①为孙中山所藏者:“孙文藏书”印(22毫米见方);本人署名(Ys. Sun, Sun Yat-sen)。
②为宋庆龄所藏者:“孙琼英”印(14毫米见方)、“孙宋琼英”印(12毫米见方)、“孙庆龄”印(20毫米见方)、“孙宋庆龄”印(23毫米见方)、“庆龄”印(13毫米见方)、“琼英”印(22毫米见方)、 “宋庆龄”印(形状不详);本人署名(Soong Ching Ling, Rosamonde, Rosamonde Sun, Rosamonde C. Sun, Rosamonde Soong, R. Sun, R. S. Sun, R. C. Sun, S. C. L., C. L. Soong, S. C. Ling)
③为佑尼干所藏者:本人署名(Jernigan, T. R. Jernigan)
上述①②类中,孙中山藏印只有一种,但实则有一册另盖有圆形“中山”印。而宋庆龄藏印种类虽多,但使用含有“孙”字的“孙琼英”“孙宋琼英”“孙宋庆龄”印占90%以上,使用“庆龄”“琼英”“宋庆龄”的仅四例而已。也有的盖有两种藏印,或一种藏印覆盖另一种藏印。据推测,在使用单姓“孙”和冠夫姓“孙宋”时或有某种区别,但如何区别不得而知。
①②两类均见藏印加署名,或者只有藏印或署名,少数则同时有二人藏印或二人署名。其中一册,宋庆龄署名和孙中山藏印盖在致“孙文夫人”的献词之后,且因其为印度著名民族派诗人泰戈尔(Rabindranath Tagore, 1861-1941)的诗集而引人注目。
中村曾确认另有一册记有孙中山致宋庆龄的献词,其上盖有孙中山藏印。
另有11册加盖的不是孙中山个人藏印,而是“中国铁路总公司”印,
其中5册并附盖“孙琼英”“孙宋琼英”印。
中村笔记记载,孙中山自购书籍多来自日本的外文书店丸善。人们已知,自1913年8月流亡日本后,孙中山曾从丸善大量购入英文图书。值得关注的是,除第一类外,第二类书籍中贴有同样标签的也为数不少。其中,有的藏书附有丸善致孙中山的催款单,显然为孙中山所购入、收藏,但却盖有“孙琼英”藏印。
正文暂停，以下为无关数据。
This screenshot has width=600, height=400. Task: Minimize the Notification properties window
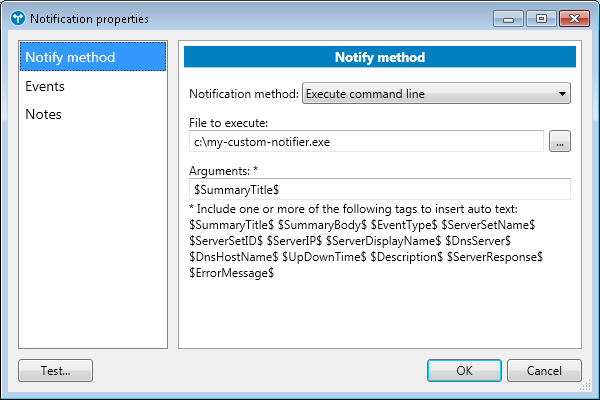[507, 17]
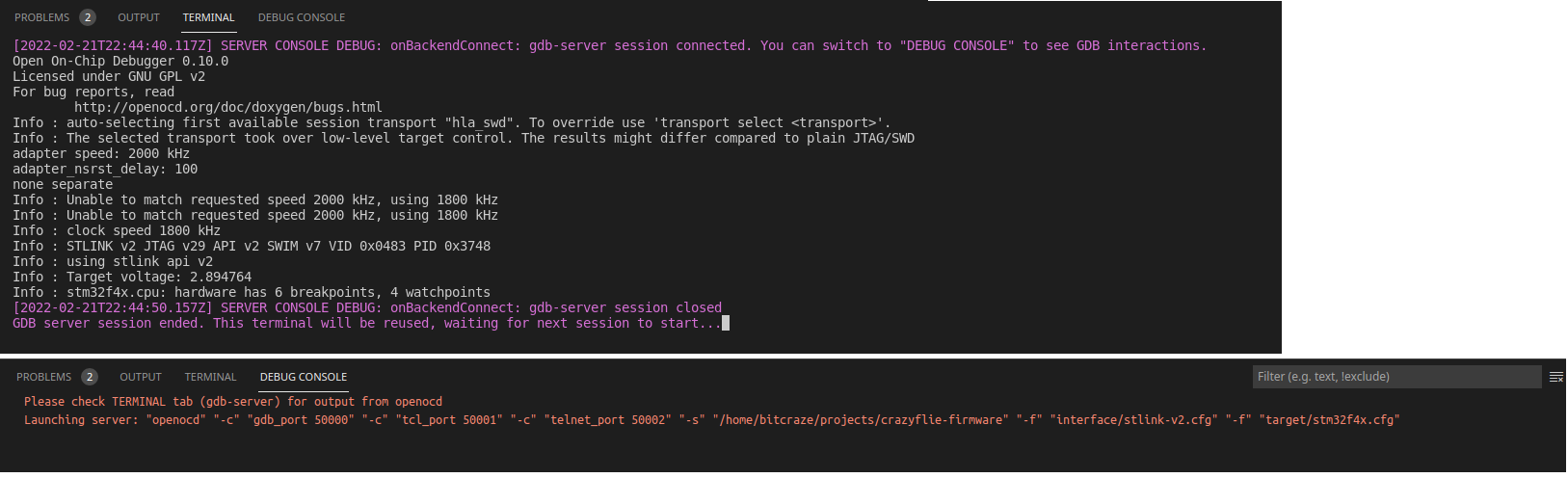Switch to OUTPUT tab in the lower panel
1568x478 pixels.
(141, 377)
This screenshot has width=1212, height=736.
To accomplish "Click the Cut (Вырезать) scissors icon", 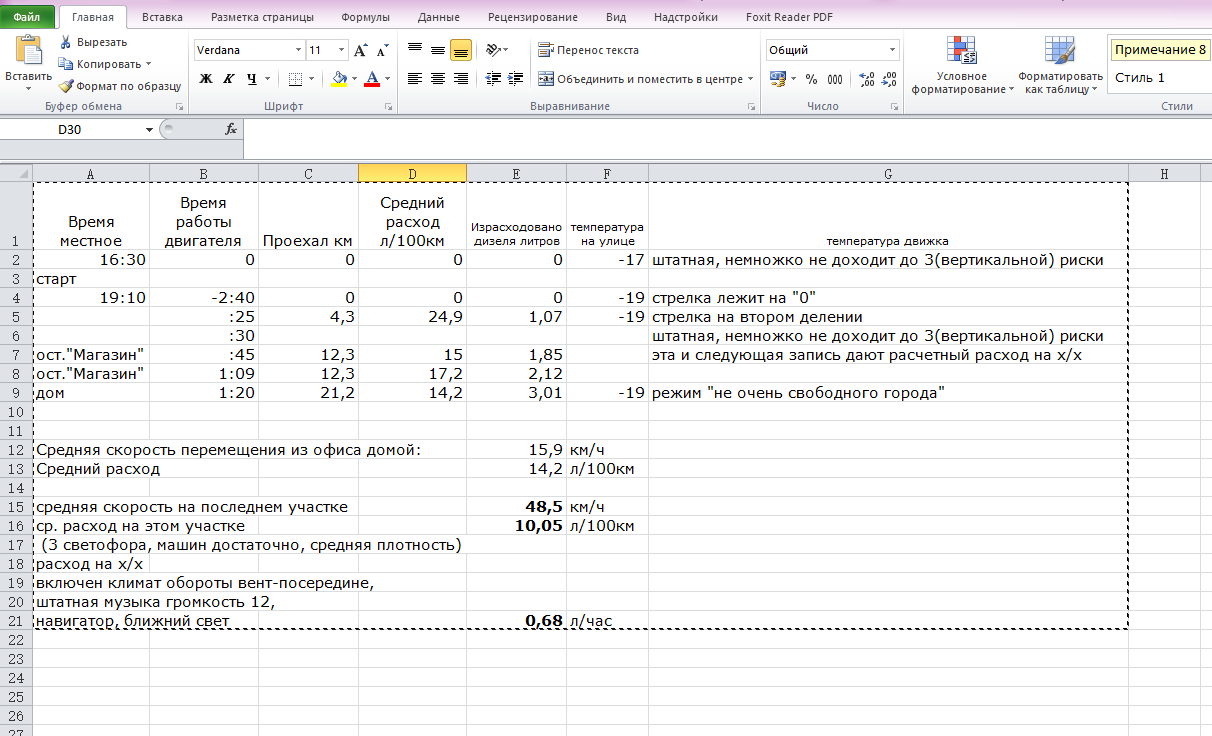I will tap(66, 42).
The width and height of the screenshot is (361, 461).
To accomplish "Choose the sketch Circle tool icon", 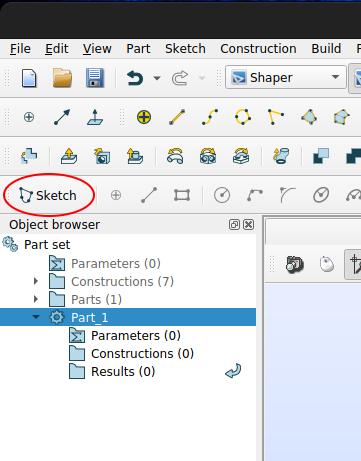I will [222, 195].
另有一册贴有“マルヤ”(maruya)书店标签,并加盖“犬养毅图书部”(30毫米见方印)和“孙宋琼英”印。
就这样,足以显示宋庆龄藏印中“孙”字含义的不在少数。因此,中村的观点是有充分根据的:“如将孙中山晚年的知识探索视作二人的共同工作,则以盖有宋庆龄藏印为由而认为该书与孙中山的思考没有关系,是不自然的。”
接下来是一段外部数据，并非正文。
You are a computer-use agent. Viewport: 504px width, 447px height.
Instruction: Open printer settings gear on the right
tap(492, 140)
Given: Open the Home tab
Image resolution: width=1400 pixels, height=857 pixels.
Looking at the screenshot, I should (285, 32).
佑尼干亲笔签名的第三类,其题字除散见购书地点(Shanghai)及年月日外,并未留下有价值的信息。值得注意的是,其中一册——尽管仅有1册——除有佑尼干签名外,还盖有孙中山藏印。有的盖有中村指出的“孙庆龄”印,还有的盖有“孙宋庆龄”印并有佑尼干签名,
有的甚至附有宋庆龄签名,
这些都证明佑尼干藏书绝非孤立存在。
考虑到上述情形,将藏书中欧文本(几乎全是英文本)分为①②③及“其他”并统计其册数,即为表0-1上海孙中山故居藏书分析和图0-1上海孙中山故居藏书种类分布。如上所述,故居藏书整体应视为孙中山藏书,但为叙述方便,下文仍分别称①为“孙中山藏书”、②为“宋庆龄藏书”、③为“佑尼干藏书”,以示区别。
表0-1 上海孙中山故居藏书分析[1]

注:[1]《目录》因按书目分类,故含复数卷号各书目不做细分。但有时并不遵循该原则,同一书目各卷号分别以一册计。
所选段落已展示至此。